List the lines of the entries as a numbered list, skipping blank lines, from the line containing "Click the --cookie flag text" through the end of the entries, both ends included. Leave the pictures out.
▼
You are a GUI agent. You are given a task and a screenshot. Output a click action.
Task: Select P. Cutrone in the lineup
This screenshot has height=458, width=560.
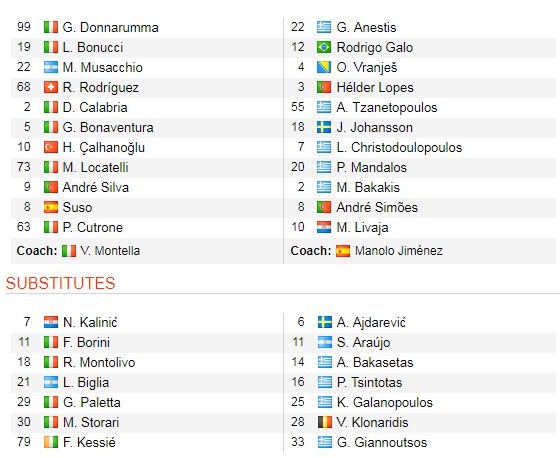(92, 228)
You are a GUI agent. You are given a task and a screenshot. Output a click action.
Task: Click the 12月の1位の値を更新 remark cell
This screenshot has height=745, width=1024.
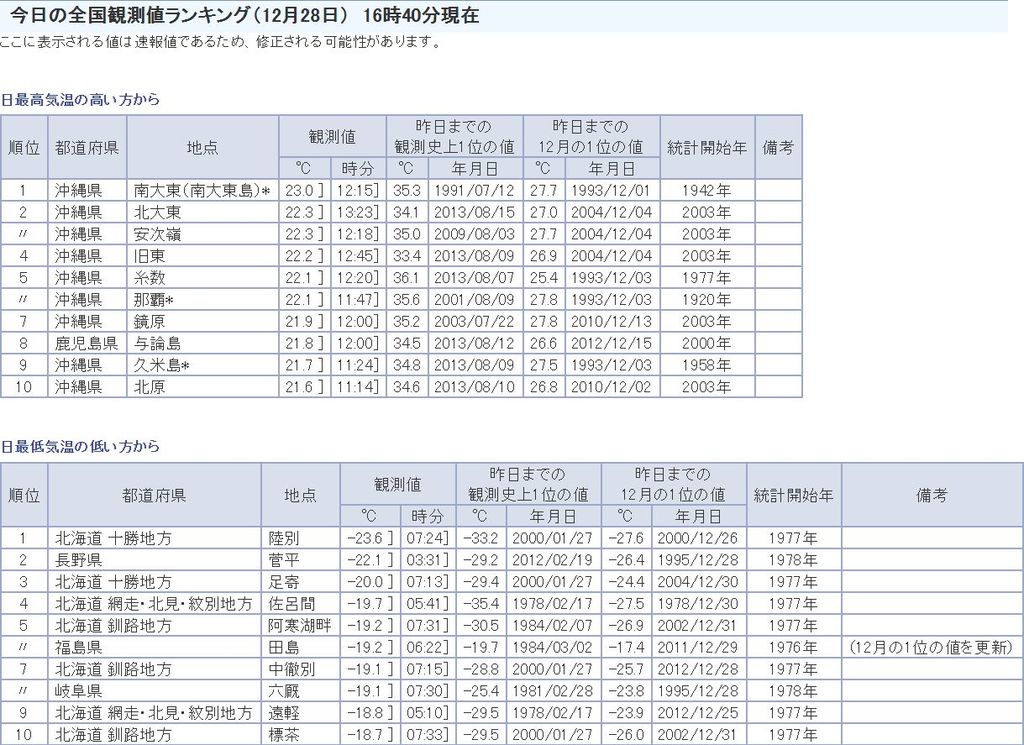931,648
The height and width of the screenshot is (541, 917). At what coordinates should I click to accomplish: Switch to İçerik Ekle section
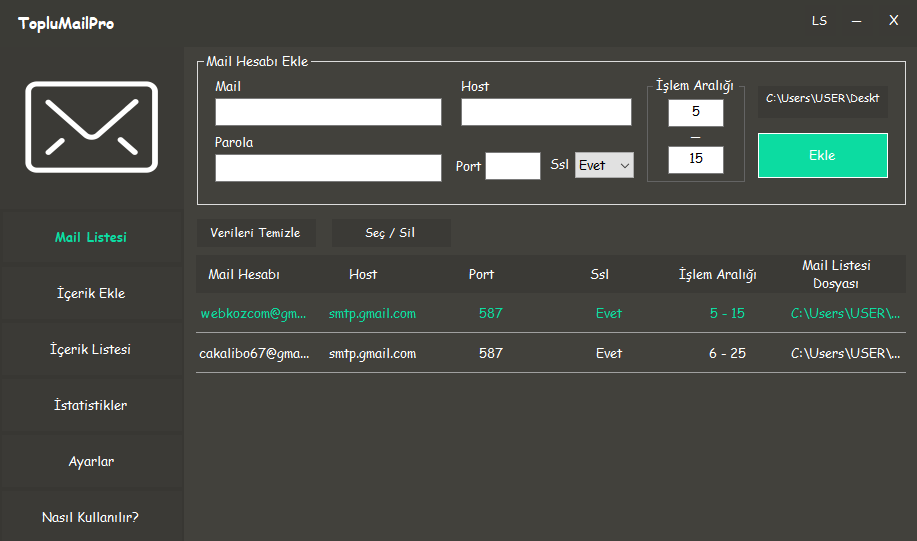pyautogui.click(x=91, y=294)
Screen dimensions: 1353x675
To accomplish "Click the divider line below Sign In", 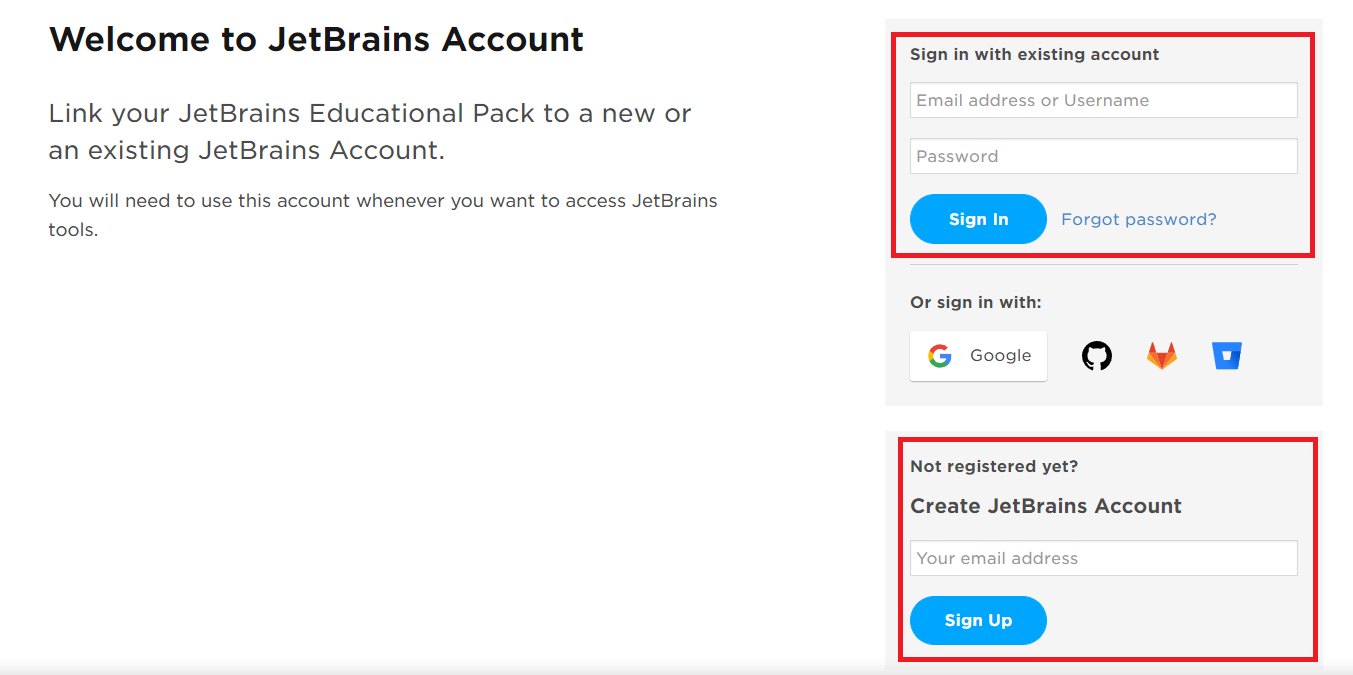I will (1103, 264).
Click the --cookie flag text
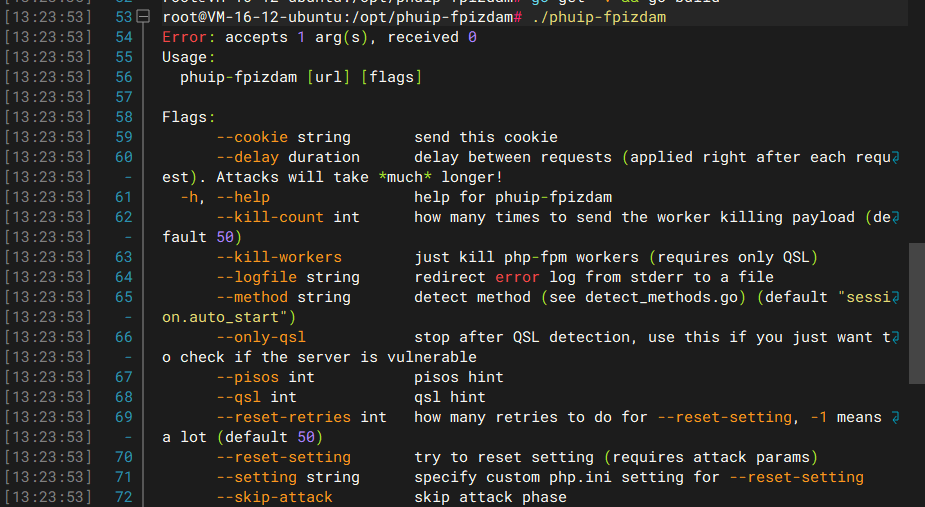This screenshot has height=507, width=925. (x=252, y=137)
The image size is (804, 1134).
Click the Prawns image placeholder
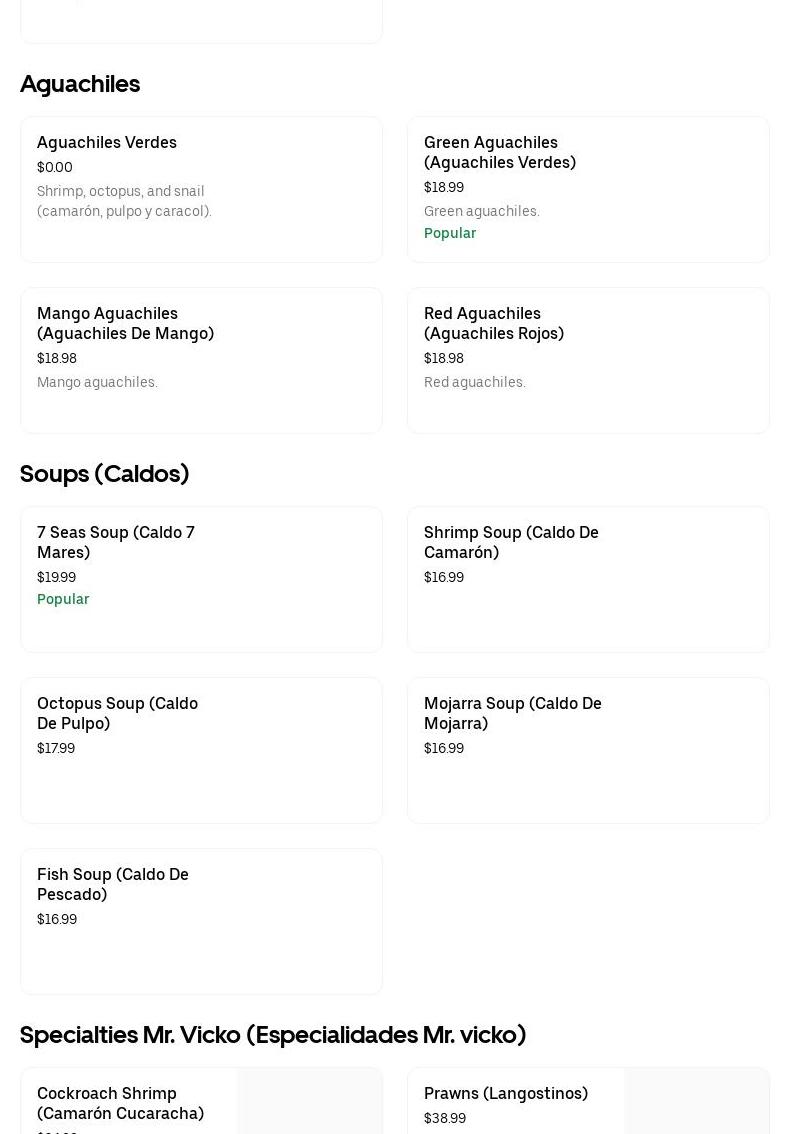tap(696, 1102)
▲
**TASK RESULT:**
1. Click the --cookie flag text
2. This screenshot has height=507, width=925. (x=252, y=137)
3. The image size is (804, 1134).
4. Click the Prawns image placeholder
5. tap(696, 1102)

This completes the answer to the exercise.